[rabbitmq-discuss] RabbitMQ broker crashing under heavy load with mirrored queues

Mon Jan 16 15:21:19 GMT 2012

Hi Venkat,

I'm not at all sure what is happening with the cluster nodes. But it is hard to
tell with the information provided.  It looks as though your nodes are both
running as disc nodes happily -- is it still true that the rabbitmqctl report
command is failing on t-2? I wondered if this might be something to do with the
user you are running the rabbitmqctl command under?  Try it with and without
sudo, for example.

Your message rate of 40k with only one exception/loss is good, isn't it? I'm not
certain that the recreate connection code you have used is all necessary, but if
it works for you, that's fine. What made you put in a 2-second delay (why a
delay and why 2 seconds)?

The only other thing I might suggest is that you investigate publisher confirms.
This is a lightweight way of knowing that a publish actually got through to the
rabbitmq node and was successfully passed on (or stored). See
[http://www.rabbitmq.com/blog/2011/02/10/introducing-publisher-confirms/] for an
introduction using Java, and
[http://www.rabbitmq.com/extensions.html#publishing] for the AMQP details. It
may be just what you want to know when wondering if your message is lost.

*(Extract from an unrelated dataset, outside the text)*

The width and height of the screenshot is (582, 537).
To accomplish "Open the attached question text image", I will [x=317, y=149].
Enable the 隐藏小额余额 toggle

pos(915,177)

Steve Powell  (a happy bunny)
----------some more definitions from the SPD----------
avoirdupois (phr.) 'Would you like peas with that?'
distribute (v.) To denigrate an award ceremony.
definite (phr.) 'It's hard of hearing, I think.'
modest (n.) The most mod.

On 13 Jan 2012, at 05:03, Venkat wrote:

(You did start_app after the cluster command, didn't you???  :-))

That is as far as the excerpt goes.